Reflexology – Complementary Relief throughout Cancer Care

Nowadays there is not a single family unaffected, directly or indirectly by cancer: everybody more or less, knows of someone who is suffering from this dreadful condition. Studies suggest that one in three people in the industrial world will develop cancer. But since progression in medical research and availability of medical treatments and drugs, cancer is no longer necessarily fatal and we are dicovering more and more ways to fight against it and it’s various causes.  Among those causes are smoking, obesity, environmental factors (pollution, chemicals…), stress and genetic predisposition…


Advice to help reduce the risk of developing cancer includes, having a healthy diet, giving up smoking, doing physical exercise and avoiding excess stress and anxiety. Reflexology is very helpful in alleviating stress and anxiety, the impact in nerve stimulation and blood circulation enhances the immune system function and keeps the balance of the hormonal system, which strengthens your whole body and mind.

During the illness and treatment itself, reflexology can help patients. The Association of Reflexologists has reported very positive findings and clinical evidence. A study, carried out by H. Hodgson, titled “Does reflexology impact on cancer patients’ “(Nursing Standard 2000; 14:33-38), shows that the participants who received reflexology benefited, besides comfort, in terms of quality of life, through improvements regarding nausea, pain, appetite, breathing, communication, concentration, constipation, diarrhoea, urination, fear of the future, isolation, mobility, mood, sleep and tiredness. When practicing reflexology on patients undergoing chemotherapy and/or radiotherapy it is recommended not to have reflexology session for at least 6 days following each chemotherapy/radiotherapy treatments: reflexology, having stimulating effects, could give the person side-effects which would not be welcome on top of those associated with chemotherapy/radiotherapy.
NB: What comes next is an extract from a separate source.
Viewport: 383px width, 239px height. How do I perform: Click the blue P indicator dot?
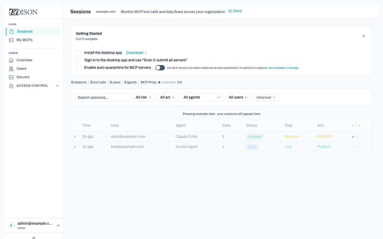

A reflexology session with a person receiving treatment for a serious illness is practiced with light pressure and should last no more than 30 minutes. Once the period of medical treatment is complete, the person can begin to regain their strength, reflexology can help with their recovery through this difficult period, helping them to rediscover their balance and energy. Then they can enjoy longer sessions of comforting reflexology.